* Selected text:
Interactive Forms Elements

v0.1.5 added interactive forms element parsing, including text input, radio button, check box, link button and drop down list.

Interactive forms can be created and edited in Acrobat Pro for AcroForm, or in LiveCycle Designer ES for XFA forms. Current implementation for buttons only supports "link button": when clicked, it'll launch a URL specified in button properties. Examples can be found at f1040ezt.pdf file under test/data folder.

All interactive form elements parsing output will be part of corresponding 'Page' object where they belong to, radio buttons and check boxes are in 'Boxsets' array while all other elements objects are part of 'Fields' array.

Each object with in 'Boxset' can be either checkbox or radio button, the only difference is that radio button object will have more than one element in 'boxes' array, it indicates it's a radio button group. The following sample output illustrate one checkbox ( Id: F8888 ) and one radio button group ( Id: ACC ) in the 'Boxsets' array:

Boxsets: [
{//first element, check box
 boxes: [ //only one box object object in this array
 {
  x: 47,
  y: 40,
  w: 3,
  h: 1,
  style: 48,
  TI: 39,
  AM: 4,
  id: {
   Id: "F8888",
  },
  T: {
   Name: "box"
  }
  }
  ],
  id: {
  Id: "A446",
  }
},//end of first element
{//second element, radio button group
 boxes: [// has two box elements in boxes array
 {
  x: 54,
  y: 41,
  w: 3,
  h: 1,
  style: 48,
  TI: 43,
  AM: 132,
  id: {
   Id: "ACCC",
  },
  T: {
   Name: "box"
  }
 },
 {
  x: 67,
  y: 41,
  w: 3,
  h: 1,
  style: 48,
  TI: 44,
  AM: 132,
  id: {
   Id: "ACCS",
   EN: 0
  },
  T: {
   Name: "box"
  }
 }
 ],
 id: {
  Id: "ACC",
  EN: 0
 }
}//end of second element
] //end of Boxsets array

'Fields' array contains parsed object for text input (Name: 'alpha'), drop down list (Name: 'apha', but has 'PL' object which contains label array in 'PL.D' and value array in 'PL.V'), link button (Name: 'link', linked URL is in 'FL.form.Id' field). Some examples:

Text input box example:

{
 style: 48,
 T: {
  Name: "alpha",
  TypeInfo: { }
 },
 id: {
  Id: "p1_t40",
  EN: 0
 },
 TU: "alternative text", //for accessibility, added only when available from PDF stream. (v0.3.6).
 TI: 0,
 x: 6.19,
 y: 5.15,
 w: 30.94,
 h: 0.85,
 V: "field value" //only available when the text input box has value
},

Note: v0.7.0 extends TU (Alternative Text) to all interactive fields to better support accessibility.

* What you need to do:
[1] Answer these questions about the interactive form parsing text:
(a) Which version added interactive form parsing?
(b) In which array do radio buttons and check boxes appear?
(c) In which field is the linked URL of a link button stored?
[2] Pick up the interactive form parsing text after its last sentence and carry it forward.
The material after this point is unrelated to the text on interactive form parsing.

* Data:

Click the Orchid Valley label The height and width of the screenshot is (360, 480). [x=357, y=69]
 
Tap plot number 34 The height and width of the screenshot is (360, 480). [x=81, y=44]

* Expected results:
[1]
(a) v0.1.5
(b) The 'Boxsets' array
(c) 'FL.form.Id'

[2]
Drop down list box example:

{
 x: 60,
 y: 11,
 w: 4,
 h: 1,
 style: 48,
 TI: 13,
 AM: 388,
 mxL: 2,
 id: {
  Id: "ST",
  EN: 0
 },
 T: {
  Name: "alpha",
  TypeInfo: {
  }
 },
 PL: {
  V: [
   "",
   "AL",
   "AK"
  ],
  D: [
  "%28no%20entry%29",
  "Alabama",
  "Alaska"
  ]
 }
}

Link button example:

{
 style: 48,
 T: {
  Name: "link"
 },
 FL: {form: {Id:"http://www.github.com"},
 id: {
  Id: "quad8",
  EN: 0
 },
 TI: 0,
 x: 52.35,
 y: 28.35,
 w: 8.88,
 h: 0.85
}

v0.2.2 added support for "field attribute mask", it'd be common for all fields, form author can set it in Acrobat Pro's Form Editing mode: if a field is ReadOnly, it's AM field will be set as 0x00000400, otherwise AM will be set as 0.

Another supported field attributes is "required": when form author mark a field is "required" in Acrobat, the parsing result for 'AM' will be set as 0x00000010.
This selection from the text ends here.